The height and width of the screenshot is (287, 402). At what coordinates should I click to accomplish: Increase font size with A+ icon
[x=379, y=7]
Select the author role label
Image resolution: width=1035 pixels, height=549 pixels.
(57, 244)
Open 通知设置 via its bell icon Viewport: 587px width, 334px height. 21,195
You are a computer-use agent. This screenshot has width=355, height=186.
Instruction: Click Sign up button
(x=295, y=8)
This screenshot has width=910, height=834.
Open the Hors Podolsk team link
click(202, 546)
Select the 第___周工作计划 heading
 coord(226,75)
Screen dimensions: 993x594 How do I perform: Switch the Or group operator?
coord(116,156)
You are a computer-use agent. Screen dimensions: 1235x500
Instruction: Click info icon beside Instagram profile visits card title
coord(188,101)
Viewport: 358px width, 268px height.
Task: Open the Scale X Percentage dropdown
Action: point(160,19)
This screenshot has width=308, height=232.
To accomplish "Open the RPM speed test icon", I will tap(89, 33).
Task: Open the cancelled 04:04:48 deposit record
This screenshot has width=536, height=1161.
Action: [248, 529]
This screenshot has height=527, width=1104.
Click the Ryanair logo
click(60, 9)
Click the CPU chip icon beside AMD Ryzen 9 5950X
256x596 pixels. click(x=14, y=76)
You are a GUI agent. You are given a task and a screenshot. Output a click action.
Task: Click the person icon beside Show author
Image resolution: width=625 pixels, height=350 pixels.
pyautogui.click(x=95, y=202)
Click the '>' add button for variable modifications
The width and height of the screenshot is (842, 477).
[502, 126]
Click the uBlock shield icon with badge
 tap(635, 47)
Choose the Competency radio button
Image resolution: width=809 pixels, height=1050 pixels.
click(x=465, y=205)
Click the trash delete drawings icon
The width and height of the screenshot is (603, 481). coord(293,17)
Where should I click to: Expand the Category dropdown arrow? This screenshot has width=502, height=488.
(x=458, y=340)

****

What to do:
Your answer should be a single number: the count of lines in the listing that hold "agent".

Written answer:
3